9 What's so great about your lover, fair lady? What's so special about him that you beg for our help? 10 My dear lover glows with health - red-blooded, radiant! He's one in a million. There's no one quite like him! 11 My golden one, pure and untarnished, with raven black curls tumbling across his shoulders. 12 His eyes are like doves, soft and bright, but deep-set, brimming with meaning, like wells of water. 13 His face is rugged, his beard smells like sage, His voice, his words, warm and reassuring. 14 Fine muscles ripple beneath his skin, quiet and beautiful. His torso is the work of a sculptor, hard and smooth as ivory. 15 He stands tall, like a cedar, strong and deep-rooted, A rugged mountain of a man, aromatic with wood and stone. 16 His words are kisses, his kisses words. Everything about him delights me, thrills me through and through! That's my lover, that's my man, dear Jerusalem sisters.

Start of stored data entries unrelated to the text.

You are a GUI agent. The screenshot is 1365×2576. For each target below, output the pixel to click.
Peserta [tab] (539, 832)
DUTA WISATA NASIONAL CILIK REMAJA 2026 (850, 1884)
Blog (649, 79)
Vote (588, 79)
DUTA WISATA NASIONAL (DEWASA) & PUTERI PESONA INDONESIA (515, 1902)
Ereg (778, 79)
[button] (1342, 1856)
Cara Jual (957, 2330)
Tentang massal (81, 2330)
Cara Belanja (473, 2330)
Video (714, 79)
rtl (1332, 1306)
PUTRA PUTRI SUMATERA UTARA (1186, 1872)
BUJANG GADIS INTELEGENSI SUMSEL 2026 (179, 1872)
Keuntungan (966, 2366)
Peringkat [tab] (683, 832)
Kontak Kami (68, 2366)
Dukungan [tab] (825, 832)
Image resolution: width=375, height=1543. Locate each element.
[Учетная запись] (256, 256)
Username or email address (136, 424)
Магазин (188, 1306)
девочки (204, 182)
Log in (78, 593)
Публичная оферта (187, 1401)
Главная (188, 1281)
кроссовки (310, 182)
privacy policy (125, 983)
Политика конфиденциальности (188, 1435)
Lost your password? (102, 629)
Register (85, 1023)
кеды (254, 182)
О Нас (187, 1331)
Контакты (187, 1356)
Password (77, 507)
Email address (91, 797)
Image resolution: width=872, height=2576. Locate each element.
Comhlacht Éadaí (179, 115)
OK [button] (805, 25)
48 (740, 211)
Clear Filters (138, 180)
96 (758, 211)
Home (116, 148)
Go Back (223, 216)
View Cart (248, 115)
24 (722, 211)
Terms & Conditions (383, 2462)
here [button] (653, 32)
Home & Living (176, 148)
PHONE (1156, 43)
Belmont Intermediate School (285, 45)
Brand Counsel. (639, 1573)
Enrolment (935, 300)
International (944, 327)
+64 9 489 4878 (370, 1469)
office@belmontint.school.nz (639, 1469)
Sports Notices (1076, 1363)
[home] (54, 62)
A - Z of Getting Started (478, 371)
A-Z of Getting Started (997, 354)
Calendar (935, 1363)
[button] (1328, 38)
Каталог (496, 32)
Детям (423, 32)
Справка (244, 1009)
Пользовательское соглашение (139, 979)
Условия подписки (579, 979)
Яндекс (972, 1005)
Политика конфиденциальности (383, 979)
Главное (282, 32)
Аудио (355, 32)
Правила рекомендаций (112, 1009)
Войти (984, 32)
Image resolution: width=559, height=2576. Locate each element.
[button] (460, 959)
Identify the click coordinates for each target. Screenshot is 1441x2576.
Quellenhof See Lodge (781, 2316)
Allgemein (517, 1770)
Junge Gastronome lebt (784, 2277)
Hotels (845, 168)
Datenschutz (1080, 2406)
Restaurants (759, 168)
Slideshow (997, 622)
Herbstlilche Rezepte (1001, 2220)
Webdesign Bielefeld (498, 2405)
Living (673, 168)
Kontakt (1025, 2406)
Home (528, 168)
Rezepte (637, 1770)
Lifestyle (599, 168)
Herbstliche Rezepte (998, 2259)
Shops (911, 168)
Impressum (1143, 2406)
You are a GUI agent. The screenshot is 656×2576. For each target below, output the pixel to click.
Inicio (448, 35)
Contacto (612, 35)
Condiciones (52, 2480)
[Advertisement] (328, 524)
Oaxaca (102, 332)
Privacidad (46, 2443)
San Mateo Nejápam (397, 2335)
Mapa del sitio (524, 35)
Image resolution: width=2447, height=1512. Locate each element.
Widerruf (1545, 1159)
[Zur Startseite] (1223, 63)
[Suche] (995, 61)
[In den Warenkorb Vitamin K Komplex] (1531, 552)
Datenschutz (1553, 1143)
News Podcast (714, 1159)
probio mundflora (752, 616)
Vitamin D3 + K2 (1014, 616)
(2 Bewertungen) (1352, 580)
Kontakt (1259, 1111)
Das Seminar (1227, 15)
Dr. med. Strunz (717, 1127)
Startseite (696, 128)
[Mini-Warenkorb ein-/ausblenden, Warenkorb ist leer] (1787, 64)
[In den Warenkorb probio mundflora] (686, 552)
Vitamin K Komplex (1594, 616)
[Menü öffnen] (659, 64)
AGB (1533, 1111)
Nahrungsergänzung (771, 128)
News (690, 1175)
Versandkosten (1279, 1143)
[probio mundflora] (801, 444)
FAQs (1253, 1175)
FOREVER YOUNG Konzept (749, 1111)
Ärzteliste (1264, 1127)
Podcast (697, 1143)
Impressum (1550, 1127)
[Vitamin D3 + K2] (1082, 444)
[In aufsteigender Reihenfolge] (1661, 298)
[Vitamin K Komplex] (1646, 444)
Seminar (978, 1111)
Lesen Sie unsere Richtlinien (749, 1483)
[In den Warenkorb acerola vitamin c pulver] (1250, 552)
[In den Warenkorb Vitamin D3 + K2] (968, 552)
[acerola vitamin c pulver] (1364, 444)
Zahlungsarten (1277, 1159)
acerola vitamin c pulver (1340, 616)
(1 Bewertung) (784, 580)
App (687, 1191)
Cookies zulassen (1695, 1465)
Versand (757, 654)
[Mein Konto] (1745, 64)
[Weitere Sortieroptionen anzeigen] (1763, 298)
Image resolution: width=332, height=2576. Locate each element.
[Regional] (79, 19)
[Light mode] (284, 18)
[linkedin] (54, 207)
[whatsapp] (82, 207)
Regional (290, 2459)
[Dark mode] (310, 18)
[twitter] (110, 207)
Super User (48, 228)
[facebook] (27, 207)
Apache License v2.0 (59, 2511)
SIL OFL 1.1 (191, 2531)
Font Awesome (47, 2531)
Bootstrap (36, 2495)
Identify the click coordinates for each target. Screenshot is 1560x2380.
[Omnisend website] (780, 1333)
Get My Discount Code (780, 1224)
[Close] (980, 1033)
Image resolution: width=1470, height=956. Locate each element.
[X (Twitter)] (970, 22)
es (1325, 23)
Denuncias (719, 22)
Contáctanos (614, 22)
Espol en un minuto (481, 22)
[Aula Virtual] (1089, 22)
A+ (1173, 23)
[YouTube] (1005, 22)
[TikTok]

Matthew Henry's Commentary on Song of Solomon 5:9-16
Commentary on Song of Solomon 5:9-16
(Read Song of Solomon 5:9-16)
Even those who have little acquaintance with Christ, cannot but see amiable beauty in others who bear his image. There are hopes of those who begin to inquire concerning Christ and his perfections. Christians, who are well acquainted with Christ themselves, should do all they can to make others know something of him. Divine glory makes him truly lovely in the eyes of all who are enlightened to discern spiritual things. He is white in the spotless innocence of his life, ruddy in the bleeding sufferings he went through at his death. This description of the person of the Beloved, would form, in the figurative language of those times, a portrait of beauty of person and of grace of manners; but the aptness of some of the allusions may not appear to us. He shall come to be glorified in his saints, and to be admired in all that believe. May his love constrain us to live to his glory.